Which lines in the records below contain the word "dimensions"? Gather each of those lines in full.

## START

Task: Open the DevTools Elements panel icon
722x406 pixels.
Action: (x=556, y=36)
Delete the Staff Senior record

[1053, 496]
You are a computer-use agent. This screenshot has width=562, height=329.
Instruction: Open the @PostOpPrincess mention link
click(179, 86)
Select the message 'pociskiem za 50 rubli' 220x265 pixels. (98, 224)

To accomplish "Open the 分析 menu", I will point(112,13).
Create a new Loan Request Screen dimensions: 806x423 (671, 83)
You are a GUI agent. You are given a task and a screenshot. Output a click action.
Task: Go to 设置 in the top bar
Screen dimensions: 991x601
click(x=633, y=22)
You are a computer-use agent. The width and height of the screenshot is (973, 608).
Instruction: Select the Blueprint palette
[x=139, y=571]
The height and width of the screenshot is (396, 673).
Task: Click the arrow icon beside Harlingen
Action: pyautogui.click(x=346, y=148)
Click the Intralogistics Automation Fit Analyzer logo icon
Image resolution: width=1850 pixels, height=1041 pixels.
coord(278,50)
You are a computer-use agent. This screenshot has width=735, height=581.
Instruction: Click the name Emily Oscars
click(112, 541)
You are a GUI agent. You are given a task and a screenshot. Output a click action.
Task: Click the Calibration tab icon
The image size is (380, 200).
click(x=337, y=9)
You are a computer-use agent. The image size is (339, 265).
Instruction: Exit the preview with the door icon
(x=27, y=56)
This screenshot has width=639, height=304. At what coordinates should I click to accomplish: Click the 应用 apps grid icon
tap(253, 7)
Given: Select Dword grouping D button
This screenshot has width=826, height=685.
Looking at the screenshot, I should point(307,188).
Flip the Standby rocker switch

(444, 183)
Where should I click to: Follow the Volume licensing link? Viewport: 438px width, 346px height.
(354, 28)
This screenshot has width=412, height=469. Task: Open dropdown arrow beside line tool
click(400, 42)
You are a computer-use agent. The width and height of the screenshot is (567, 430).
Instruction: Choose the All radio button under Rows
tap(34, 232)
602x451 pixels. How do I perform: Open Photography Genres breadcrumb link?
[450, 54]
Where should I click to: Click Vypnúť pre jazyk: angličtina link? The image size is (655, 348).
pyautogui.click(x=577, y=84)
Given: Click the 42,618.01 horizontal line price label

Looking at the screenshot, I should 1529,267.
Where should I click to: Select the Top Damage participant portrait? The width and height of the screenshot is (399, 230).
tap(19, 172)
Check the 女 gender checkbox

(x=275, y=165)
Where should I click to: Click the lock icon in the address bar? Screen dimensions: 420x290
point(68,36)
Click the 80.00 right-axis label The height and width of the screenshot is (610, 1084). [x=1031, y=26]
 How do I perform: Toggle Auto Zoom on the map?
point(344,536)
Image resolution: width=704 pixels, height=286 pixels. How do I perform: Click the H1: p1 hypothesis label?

## END

### Response to the exercise
Create a new Loan Request Screen dimensions: 806x423 (671, 83)
Screen dimensions: 991x601
Where should I click to: Click the lock icon in the address bar? Screen dimensions: 420x290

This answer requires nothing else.